What is the illusion of three-dimensional cinema? What is its history and future of 3d movies ? Here are the details.
We put on 3D glasses and what’s next? How does 3D cinema work? /press materials.
Cinema, from the moment of birth, is constantly evolving – from adding sound to the transition from black and white to color. Three dimensions in the cinema are nothing new, but only today they not only gain in popularity, but above all become standard. Let’s see how 3D cinema evolved and what it really is.
Our brain – 3D pillar
3D movies are nothing more than clever scams aimed at our brain. Filmmakers use the fact that the left and right eye see the object at different angles. It is only the brain that connects both these images together, creating spatial visualization.
3D cinema sends a picture other than the one sent to the right to the left eye. The differences seemingly are not large – it is enough that specific objects are shifted relative to each other (shown from a different angle). More is not needed to create the illusion of space.
However, the 3D effect will not be used by people whose eyes can not connect both images in 3D visualization – it is about 5 percent. population. The reasons for such problems are eye defects and brain work.
The era of anaglyphic cinema
3D cinema really have debuted in the 50s It was then that a theater zawitały anaglificzne cardboard glasses with red and green filters (or rather, foil). The film was presented with the help of two projectors – they operated synchronously, sending a different picture to each of the filters. Thanks to this, a three-dimensional impression was created.
50 years ago, such solutioncould have entertained movie fans, but this anaglyphic cinema never got out of the ghetto, which was to treat it like an ordinary toy and an entertainment add-on. With time, this technology has gone from household to cinema, but it was limited to simple 3D treatments. Due to the lack of potential and problems with transmission (headaches among viewers, nausea) anaglyphic technology went to the basket.
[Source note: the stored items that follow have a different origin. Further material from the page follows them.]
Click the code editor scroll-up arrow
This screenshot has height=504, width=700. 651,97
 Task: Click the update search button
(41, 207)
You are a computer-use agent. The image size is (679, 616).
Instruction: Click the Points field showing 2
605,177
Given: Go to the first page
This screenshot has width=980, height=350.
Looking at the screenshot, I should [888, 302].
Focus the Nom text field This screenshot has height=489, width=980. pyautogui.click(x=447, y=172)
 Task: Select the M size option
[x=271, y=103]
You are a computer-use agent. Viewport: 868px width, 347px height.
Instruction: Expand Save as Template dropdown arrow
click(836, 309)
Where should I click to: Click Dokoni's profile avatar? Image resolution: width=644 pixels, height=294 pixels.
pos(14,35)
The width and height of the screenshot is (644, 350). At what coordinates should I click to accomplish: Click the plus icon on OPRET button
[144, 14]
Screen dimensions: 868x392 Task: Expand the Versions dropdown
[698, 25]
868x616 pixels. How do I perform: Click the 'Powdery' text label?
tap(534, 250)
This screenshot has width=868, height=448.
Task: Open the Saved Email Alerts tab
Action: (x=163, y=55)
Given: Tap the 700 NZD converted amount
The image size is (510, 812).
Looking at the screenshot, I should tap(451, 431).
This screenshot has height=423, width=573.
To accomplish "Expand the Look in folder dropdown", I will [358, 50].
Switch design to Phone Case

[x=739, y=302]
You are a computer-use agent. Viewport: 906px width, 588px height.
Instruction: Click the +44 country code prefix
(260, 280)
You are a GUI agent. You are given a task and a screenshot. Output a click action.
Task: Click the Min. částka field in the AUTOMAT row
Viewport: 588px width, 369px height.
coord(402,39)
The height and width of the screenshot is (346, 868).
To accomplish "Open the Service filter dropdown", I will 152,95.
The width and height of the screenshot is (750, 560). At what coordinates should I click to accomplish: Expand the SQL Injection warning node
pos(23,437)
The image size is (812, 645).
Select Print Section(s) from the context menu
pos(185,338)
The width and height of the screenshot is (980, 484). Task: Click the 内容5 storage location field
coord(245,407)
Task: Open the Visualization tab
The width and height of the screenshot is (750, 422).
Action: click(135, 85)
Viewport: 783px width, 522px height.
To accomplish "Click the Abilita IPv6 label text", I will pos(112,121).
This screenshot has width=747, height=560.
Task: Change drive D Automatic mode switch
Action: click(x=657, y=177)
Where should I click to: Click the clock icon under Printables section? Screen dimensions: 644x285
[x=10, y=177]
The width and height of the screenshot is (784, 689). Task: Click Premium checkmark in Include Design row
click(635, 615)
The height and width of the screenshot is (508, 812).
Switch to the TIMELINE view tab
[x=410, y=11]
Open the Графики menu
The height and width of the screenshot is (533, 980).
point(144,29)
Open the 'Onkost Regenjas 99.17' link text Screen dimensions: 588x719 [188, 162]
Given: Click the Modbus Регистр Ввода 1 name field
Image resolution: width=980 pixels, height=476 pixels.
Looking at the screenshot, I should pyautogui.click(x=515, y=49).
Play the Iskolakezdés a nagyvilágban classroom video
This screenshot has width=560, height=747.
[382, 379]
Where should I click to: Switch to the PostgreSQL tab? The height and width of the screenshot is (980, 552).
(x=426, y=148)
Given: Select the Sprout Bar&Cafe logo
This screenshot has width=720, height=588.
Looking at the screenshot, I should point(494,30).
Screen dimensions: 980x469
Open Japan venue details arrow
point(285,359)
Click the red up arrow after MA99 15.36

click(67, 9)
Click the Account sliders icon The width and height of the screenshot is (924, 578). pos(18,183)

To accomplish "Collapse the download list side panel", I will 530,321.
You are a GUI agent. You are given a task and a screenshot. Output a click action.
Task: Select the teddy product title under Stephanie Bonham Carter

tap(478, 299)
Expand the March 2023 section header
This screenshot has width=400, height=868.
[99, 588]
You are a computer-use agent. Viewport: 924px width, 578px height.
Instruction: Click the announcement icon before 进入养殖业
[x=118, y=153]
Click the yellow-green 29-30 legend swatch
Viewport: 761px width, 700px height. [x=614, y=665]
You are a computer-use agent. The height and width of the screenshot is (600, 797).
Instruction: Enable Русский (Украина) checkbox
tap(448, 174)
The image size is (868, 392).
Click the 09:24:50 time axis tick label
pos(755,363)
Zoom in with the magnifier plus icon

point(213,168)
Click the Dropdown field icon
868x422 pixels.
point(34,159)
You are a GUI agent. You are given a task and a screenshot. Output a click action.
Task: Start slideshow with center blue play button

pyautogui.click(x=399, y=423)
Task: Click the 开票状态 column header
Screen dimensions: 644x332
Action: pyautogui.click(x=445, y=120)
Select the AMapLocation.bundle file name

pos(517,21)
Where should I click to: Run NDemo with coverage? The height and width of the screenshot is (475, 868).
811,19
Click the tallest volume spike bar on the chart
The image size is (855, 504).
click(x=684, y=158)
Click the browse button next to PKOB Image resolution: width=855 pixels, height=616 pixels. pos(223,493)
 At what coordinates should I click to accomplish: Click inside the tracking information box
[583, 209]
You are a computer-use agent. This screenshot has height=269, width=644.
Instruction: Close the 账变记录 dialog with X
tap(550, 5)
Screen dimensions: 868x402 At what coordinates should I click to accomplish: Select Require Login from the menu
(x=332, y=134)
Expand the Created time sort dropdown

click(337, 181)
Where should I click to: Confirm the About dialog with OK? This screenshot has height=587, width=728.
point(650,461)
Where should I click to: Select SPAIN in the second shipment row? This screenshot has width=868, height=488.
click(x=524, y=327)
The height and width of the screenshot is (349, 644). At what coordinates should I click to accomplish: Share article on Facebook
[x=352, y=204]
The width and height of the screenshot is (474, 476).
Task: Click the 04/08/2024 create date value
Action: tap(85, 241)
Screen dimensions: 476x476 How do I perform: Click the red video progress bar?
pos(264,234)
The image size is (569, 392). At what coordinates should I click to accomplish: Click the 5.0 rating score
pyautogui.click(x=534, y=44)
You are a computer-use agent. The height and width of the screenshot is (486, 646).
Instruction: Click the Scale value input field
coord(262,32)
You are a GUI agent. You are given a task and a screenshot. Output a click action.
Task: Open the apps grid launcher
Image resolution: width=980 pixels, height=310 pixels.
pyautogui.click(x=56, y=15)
Alternate sequence of frames
The solution is that the viewer is bombarded with 48 frames per second (the feature film has 24 frames per second). However, thanks to special glasses with active shutter, successive frames are either transmitted or retained, depending on the eye to which they are to reach. From the sequence of director’s shots, the brain constructs a spatial picture.
Special glasses have two LCD panels built in and require a separate power source. Cinemas do not essentially use this technology. We will look at it in Nvidia 3D Vision glasses and in planned solutions for video games. This solution is also used in cinemas – it is called XpanD.
Polarizing filter technology
Several 3D formats mean that there are many types of glasses on the market. RealD /AFP equipment in the picture.
The solution is used primarily in movie theaters, based on the polarization of the light wave. In this solution, images from projectors pass through polarizers. The glasses have special filters that transmit light waves with a fixed polarization. As a result, each eye receives appropriate information, and the brain transforms the sent signals into one image. This technology does not require glasses with its own power supply. This is a solution created by RealD.
This technology uses solutions similar to RealD – the difference, however, is that the movie recorded in this format has an analog format. Although IMAX has introduced digital projectors, the development of 3D effect in IMAX technology still remains very expensive. The film “Avatar” was the first full-length production created with IMAX 3D in mind.